■ Teks Bacaan:

------------

Pembelajaran Matematika Menurut Pandangan
Konstruktivisme
Sebelum dibahas tentang
pembelajaran matematika dalam pandangan konstruktivisme maka terlebih dahulu
diberikan penjelasan tentang definisi matematika. Definisi atau pengertian
tentang matematika yang dikemukan oleh Soedjadi (2000:11) yaitu:
1.
Matematika adalah cabang ilmu pengetahuan dan
terorganisir secara sistematik.
2.
Matematika adalah pengetahuan tentang bilangan dan
kalkulasi.
3. Matematika adalah pengetahuan
tentang penalaran logik dan berhubungan dengan bilangan.
4.
Matematika adalah pengetahuan tentang fakta-fakta
kuantitatif dan masalah tentang ruang dan bentuk.
5.
Matematika adalah pengetahuan tentang struktur-struktur
yang logik.
6.
Matematika adalah pengetahuan tentang aturan-aturan
yang ketat.

------------

Catatan Dataset:
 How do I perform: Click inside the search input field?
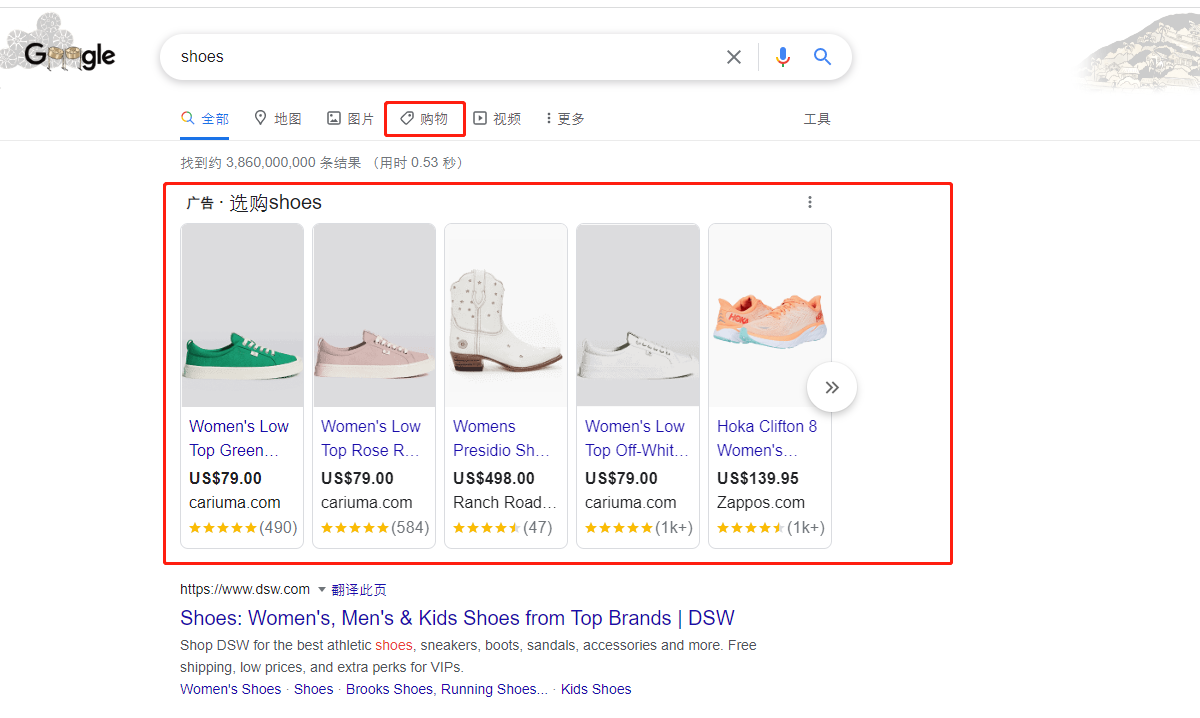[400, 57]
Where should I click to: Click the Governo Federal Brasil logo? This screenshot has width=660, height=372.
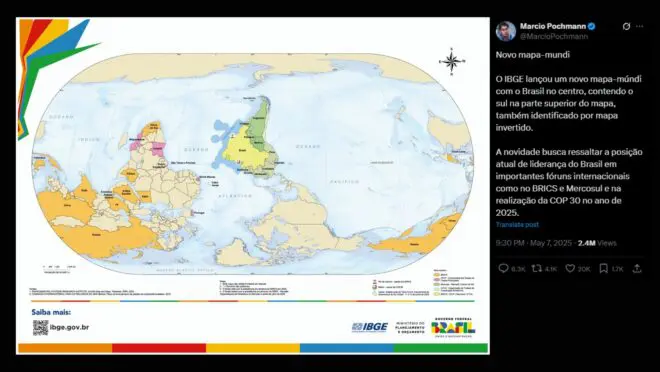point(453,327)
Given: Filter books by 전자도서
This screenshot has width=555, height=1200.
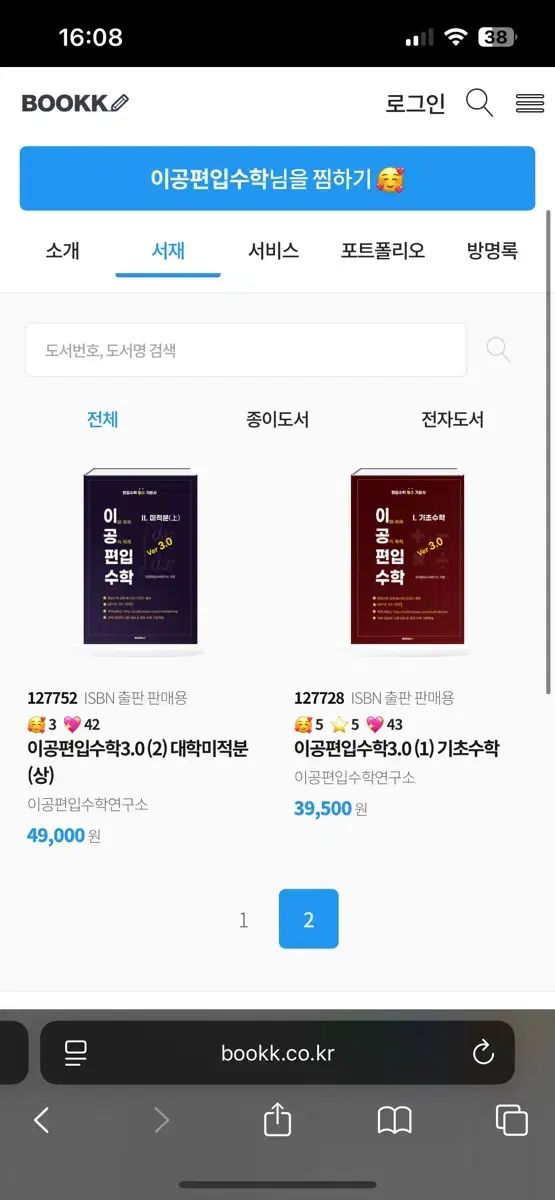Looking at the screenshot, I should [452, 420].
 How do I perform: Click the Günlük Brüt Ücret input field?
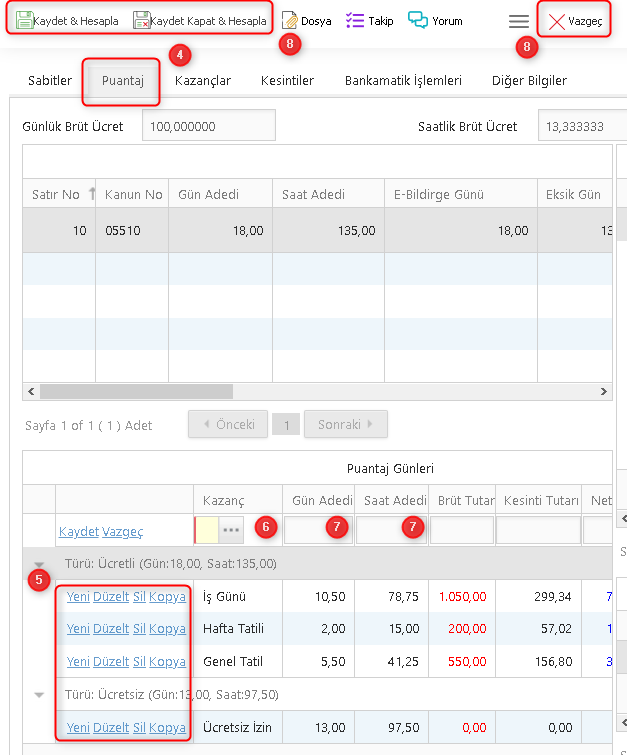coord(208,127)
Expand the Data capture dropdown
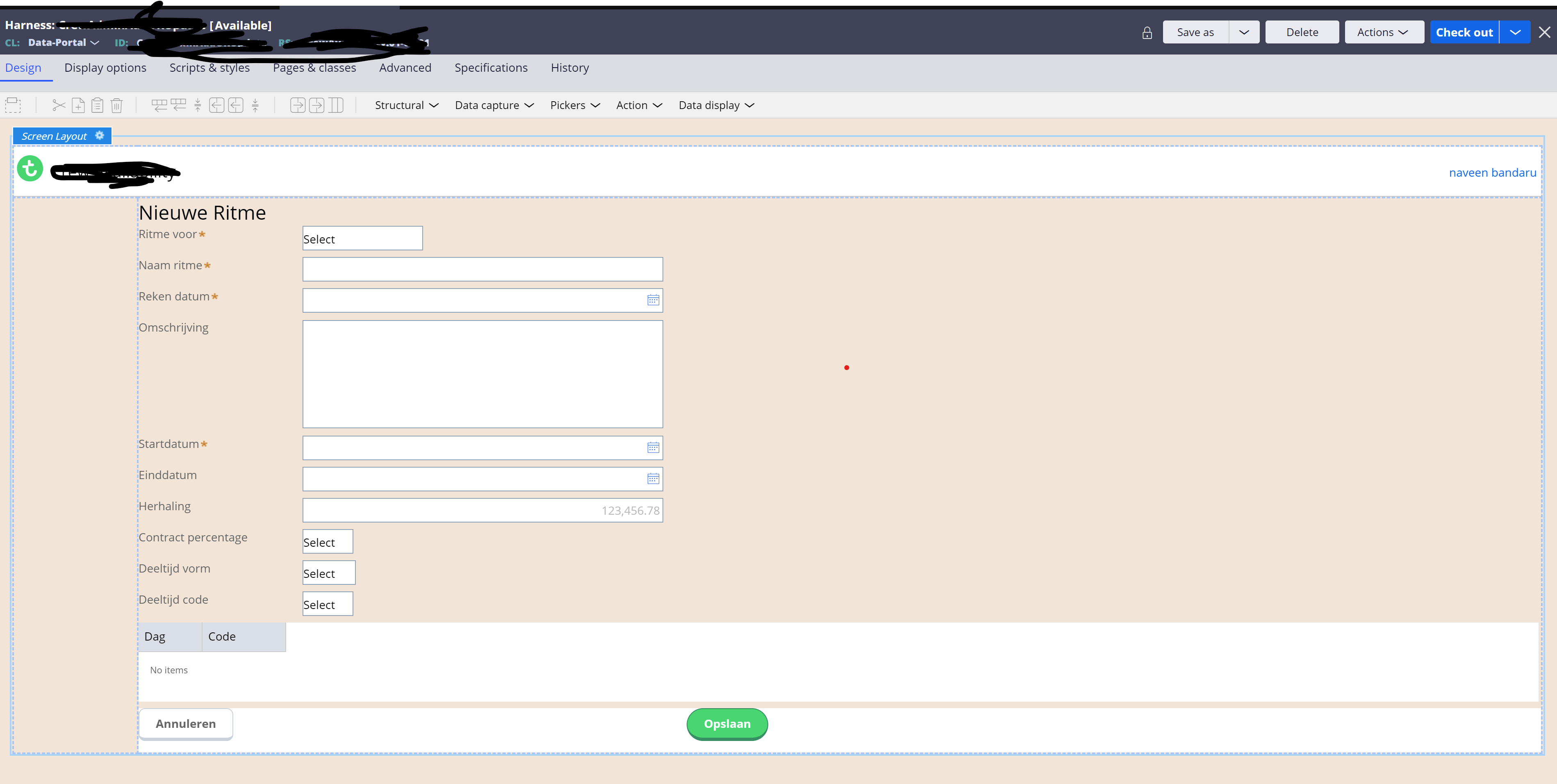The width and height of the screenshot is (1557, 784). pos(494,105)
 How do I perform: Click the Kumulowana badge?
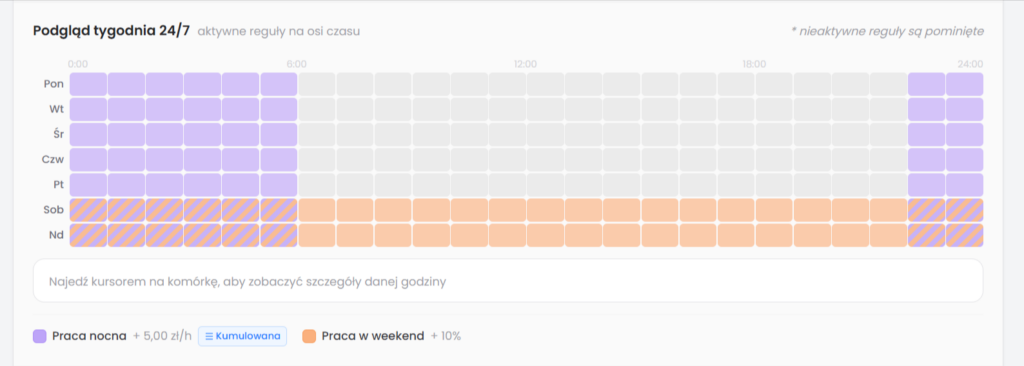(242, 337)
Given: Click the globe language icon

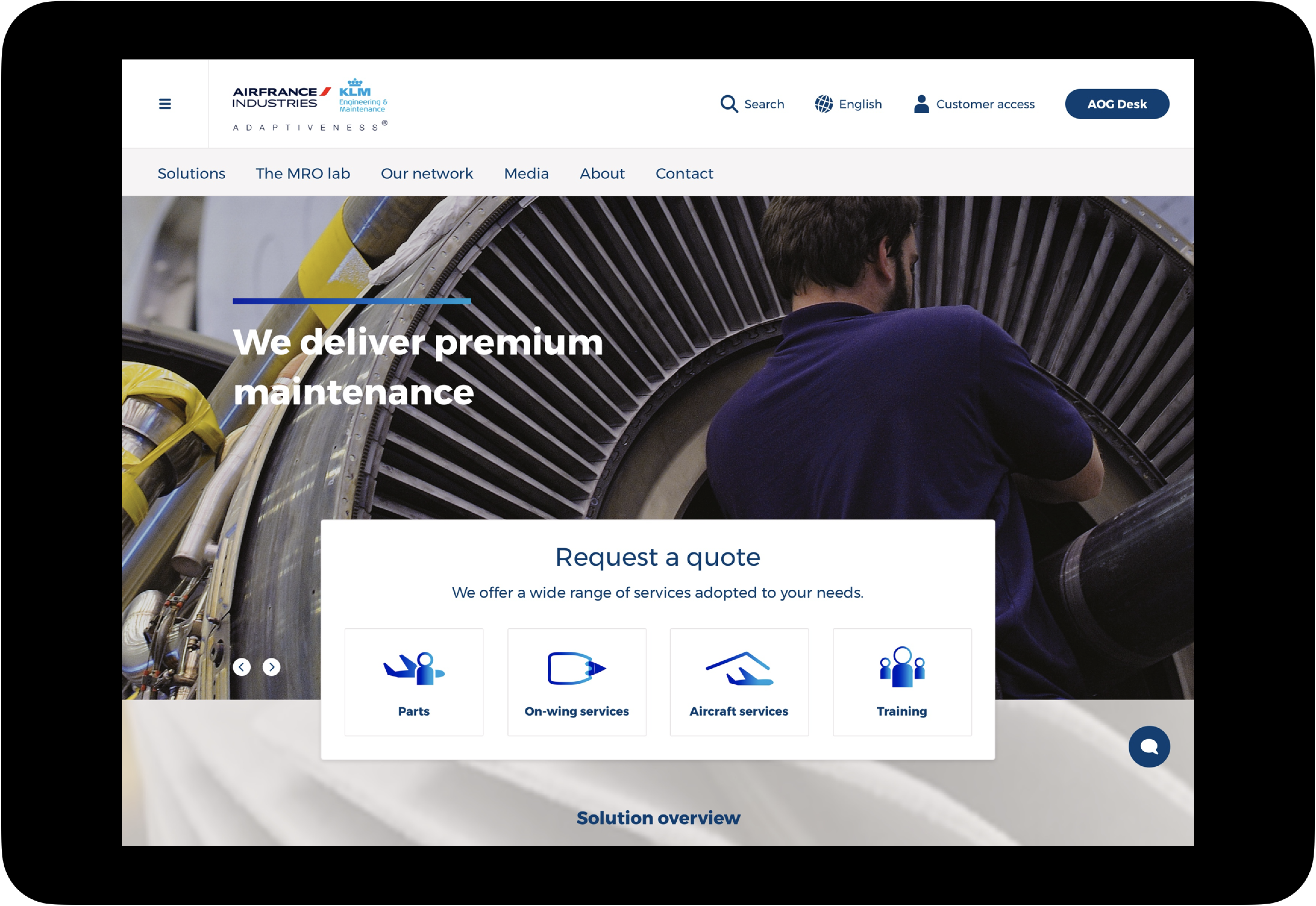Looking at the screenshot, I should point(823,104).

------------

■ Daftar Tugas:
1. Menurut butir keempat dalam teks tentang pembelajaran matematika menurut konstruktivisme, matematika adalah pengetahuan tentang apa?
2. Teruskan teks tentang pembelajaran matematika menurut konstruktivisme mulai dari kalimat terakhirnya.
Materi tersebut tidak diperlukan.

■ Hasil Jawaban:
1. Tentang fakta-fakta kuantitatif dan masalah tentang ruang dan bentuk.

2.
Berdasarkan definisi di atas dapat disimpulkan bahwa matematika adalah
pengetahuan yang berhubungan dengan angka-angka (bilangan) yang berkaitan dengan
ruang maupun bentuk suatu bangun yang tersusun dan terikat dengan aturan-aturan
tertentu. Pengetahuan tentang bilangan dan kalkulasinya memasuki suatu cabang
matematika, bahkan tidak jarang merupakan titik tolak suatu pengembangan
struktur dalam matematika. Dengan demikian tidaklah salah kalau orang
mengatakan bahwa “berhitung” itu amat penting dan mendasar.
Di Indonesia setelah
penjajahan Belanda dan Jepang, digunakan istilah “Ilmu Pasti” untuk matematika.
Dalam penyelenggaraan di sekolah digunakan berbagai istilah cabang matematika
seperti (1) Ilmu Ukur, (2) Aljabar, (3) Trigonometri, (4) Goniometri, (5)
Stereometri, (6) Ilmu Ukur Lukis, dan sebagainya. Ini berakibat antara lain
matematika seolah-olah terkotak-kotak yang saling tidak berhubungan sama sekali.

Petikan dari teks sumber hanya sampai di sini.